God created scents, and humans made perfumes

“Super Nose” is the creator of perfumery, the promoter of olfactory fashion, and another name for perfumer. Their inspiration and creativity determine the character, personality and trends of the fragrance. In the professional definition of the use of fragrances and accessories, the design and blending of flavor formulas, this definition will always make us feel stiff and without the artistic conception of the fragrance world! Chanel fragrance in the country of fragrance art is used; The craftsmanship of I AM A CRAFT perfumers cannot be extracted from books, but is based on scents and memories, like the transmission of knowledge, like a painter drawing with paint, and can unleash creativity through an infinite variety of raw materials. From the original essence to the fragrance elf, carefully shaped, precise dosage, is an intuitive, meticulous process, to define the perfumer. The fragrance spirit is the note in the stave, through the perfumer to compose the fragrance spirit of the pre, middle and back notes, in the exquisite craftsmanship of the bottle. The embodiment of abstract taste through the art of life, the continuation of visual images, and the surprise of life use are the finished products that integrate perfume technology, and it is also the action expression of art commodification, which is fragrance art.
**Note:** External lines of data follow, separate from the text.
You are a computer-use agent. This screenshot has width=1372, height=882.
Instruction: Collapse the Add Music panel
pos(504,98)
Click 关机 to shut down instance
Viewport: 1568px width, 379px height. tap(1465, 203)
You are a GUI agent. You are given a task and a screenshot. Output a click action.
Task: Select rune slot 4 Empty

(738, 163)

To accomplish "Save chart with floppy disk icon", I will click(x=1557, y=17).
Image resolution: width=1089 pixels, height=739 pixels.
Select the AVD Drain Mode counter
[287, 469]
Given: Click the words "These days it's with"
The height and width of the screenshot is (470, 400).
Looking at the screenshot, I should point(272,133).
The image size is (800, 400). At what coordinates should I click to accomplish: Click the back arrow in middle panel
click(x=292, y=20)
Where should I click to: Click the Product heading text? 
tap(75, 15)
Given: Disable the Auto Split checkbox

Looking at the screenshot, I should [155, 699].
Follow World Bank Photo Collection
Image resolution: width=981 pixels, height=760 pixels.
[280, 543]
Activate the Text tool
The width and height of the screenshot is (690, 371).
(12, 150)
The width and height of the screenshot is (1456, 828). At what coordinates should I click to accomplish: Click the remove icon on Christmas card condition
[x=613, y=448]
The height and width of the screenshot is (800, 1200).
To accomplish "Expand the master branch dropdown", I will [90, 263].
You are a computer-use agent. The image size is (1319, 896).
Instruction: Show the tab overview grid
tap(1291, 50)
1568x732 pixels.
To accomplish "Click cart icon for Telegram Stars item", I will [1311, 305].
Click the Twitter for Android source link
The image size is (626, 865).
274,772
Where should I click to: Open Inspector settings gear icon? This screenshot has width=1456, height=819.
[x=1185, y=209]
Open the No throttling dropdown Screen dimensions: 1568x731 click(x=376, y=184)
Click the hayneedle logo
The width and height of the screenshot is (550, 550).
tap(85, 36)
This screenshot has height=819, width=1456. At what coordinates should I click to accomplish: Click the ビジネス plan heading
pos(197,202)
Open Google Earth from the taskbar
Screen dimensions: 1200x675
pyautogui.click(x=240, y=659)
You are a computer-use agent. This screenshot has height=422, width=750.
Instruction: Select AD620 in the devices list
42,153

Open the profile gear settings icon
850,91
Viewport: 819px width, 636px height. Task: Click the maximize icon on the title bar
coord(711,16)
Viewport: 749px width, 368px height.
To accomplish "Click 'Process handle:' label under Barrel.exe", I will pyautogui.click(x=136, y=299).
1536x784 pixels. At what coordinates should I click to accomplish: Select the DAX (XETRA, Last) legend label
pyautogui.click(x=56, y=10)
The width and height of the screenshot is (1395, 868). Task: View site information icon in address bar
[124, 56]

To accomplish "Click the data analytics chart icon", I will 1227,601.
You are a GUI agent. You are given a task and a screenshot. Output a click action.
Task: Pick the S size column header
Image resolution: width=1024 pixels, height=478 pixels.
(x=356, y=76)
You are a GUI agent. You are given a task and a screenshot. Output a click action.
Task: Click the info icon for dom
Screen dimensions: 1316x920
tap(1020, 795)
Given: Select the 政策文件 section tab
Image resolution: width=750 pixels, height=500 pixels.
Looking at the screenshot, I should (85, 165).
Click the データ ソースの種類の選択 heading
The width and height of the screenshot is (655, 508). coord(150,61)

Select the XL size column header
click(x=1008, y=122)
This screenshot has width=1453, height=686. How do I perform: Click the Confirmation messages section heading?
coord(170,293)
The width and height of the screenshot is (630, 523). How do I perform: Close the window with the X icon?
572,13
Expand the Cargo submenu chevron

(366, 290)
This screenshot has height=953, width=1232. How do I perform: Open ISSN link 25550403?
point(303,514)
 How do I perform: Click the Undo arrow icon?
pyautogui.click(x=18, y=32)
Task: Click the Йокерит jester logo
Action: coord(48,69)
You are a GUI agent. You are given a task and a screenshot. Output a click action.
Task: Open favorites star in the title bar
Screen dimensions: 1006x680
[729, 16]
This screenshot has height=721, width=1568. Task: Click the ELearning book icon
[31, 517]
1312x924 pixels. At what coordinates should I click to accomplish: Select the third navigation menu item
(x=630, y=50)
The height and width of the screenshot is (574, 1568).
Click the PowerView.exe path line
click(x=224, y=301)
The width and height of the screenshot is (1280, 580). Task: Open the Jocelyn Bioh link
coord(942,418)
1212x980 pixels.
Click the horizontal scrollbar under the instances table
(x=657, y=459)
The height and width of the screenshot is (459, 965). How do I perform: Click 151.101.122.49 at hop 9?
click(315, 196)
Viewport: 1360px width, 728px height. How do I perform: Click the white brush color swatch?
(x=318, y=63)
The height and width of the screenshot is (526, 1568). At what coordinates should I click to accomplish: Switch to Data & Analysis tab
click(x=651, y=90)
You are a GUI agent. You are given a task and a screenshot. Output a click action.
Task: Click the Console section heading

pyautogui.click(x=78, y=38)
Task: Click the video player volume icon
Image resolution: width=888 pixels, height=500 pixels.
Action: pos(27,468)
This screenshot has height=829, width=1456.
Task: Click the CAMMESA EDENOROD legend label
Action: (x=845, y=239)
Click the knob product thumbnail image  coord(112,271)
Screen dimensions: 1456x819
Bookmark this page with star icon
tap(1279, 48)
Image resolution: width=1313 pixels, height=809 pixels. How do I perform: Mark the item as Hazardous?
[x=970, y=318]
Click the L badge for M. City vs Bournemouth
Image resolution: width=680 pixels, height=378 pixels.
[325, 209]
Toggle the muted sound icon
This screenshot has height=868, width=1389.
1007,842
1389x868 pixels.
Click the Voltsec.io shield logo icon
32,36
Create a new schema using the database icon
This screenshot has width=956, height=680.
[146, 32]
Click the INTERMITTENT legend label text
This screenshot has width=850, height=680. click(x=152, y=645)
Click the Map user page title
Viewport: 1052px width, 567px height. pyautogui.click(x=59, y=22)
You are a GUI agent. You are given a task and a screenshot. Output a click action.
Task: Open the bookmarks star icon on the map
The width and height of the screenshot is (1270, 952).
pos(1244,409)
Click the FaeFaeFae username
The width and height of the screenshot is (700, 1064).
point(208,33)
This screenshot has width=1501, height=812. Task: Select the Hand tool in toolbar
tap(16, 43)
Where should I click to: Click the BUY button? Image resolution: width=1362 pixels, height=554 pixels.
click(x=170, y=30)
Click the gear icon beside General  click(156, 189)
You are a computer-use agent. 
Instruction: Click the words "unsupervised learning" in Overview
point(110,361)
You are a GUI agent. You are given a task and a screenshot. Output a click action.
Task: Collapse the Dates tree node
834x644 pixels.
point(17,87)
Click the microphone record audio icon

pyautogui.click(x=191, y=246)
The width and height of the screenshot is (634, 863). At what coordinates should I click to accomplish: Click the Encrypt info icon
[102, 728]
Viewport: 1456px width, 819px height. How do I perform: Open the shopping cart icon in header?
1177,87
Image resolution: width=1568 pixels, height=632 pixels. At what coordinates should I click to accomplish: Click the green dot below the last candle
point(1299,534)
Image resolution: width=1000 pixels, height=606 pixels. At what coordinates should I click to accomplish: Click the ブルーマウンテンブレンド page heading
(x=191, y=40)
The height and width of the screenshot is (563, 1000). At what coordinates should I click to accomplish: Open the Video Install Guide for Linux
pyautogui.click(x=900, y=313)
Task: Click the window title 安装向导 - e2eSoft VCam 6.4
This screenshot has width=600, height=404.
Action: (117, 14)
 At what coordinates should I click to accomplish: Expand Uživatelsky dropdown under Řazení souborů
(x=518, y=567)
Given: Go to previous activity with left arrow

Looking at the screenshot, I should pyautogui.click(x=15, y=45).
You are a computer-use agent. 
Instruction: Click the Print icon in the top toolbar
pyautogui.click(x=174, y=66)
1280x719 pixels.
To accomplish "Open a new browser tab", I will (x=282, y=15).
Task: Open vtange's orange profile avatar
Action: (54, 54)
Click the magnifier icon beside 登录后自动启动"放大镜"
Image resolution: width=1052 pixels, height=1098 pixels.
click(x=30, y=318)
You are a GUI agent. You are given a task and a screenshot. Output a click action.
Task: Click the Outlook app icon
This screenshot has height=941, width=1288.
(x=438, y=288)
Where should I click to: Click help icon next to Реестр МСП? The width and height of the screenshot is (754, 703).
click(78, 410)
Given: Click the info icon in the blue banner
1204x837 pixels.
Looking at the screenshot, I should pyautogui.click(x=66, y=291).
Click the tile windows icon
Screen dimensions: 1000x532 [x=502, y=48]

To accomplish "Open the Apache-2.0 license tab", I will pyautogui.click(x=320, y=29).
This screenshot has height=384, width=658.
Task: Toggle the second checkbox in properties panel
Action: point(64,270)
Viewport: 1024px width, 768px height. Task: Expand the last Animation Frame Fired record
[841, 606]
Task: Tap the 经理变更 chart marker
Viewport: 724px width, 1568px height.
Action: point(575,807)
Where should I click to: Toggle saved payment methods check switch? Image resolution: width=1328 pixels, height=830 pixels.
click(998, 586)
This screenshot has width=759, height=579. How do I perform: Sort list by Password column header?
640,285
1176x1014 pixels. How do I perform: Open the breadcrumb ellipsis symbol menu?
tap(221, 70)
Perfume Smell Creation is an art in itself, but it is inseparable from the support of science, especially organic chemistry and analytical chemistry, through the understanding of the chemical properties of aroma substances, we can extract it from natural products or synthesize aroma molecules by artificial methods. Perfumer needs at least five years of basic knowledge to develop, and the work of a perfumer itself is also a learning process, learning in daily creation, finding accidental fits in continuous attempts, and seeing new ideas in other people’s works.

professional conditions for perfumers;

professional responsibilities of the adjuster;

The olfactory economy is the application of life aesthetics in commercial space, and when the flexibility of visual marketing is tired, the sense of smell is a new niche for manufacturers to compete. In the past, scent appeals were the patent of perfumes, but now enterprises, brands, and spaces have developed opportunities from the perspective of smell. People’s habits of paying attention to personalized taste life and using fragrance products have increased, which can be widely accepted by consumers in the home environment, triggering the vigorous development of the fragrance industry. The fragrance tide continues to heat up and the introduction of culture and art industry, across the functionality of fragrance essential oils, upgraded to the perceptual sense of smell and smart fragrance aesthetic concept, and produces a new type of cultural and creative fragrance industry.

The reference data for this article are from: Wikipedia/Urcome/INDBA International Perfumery Instructor Training Materials/Essential Oil Chemistry Book/Brand Website Information….etc.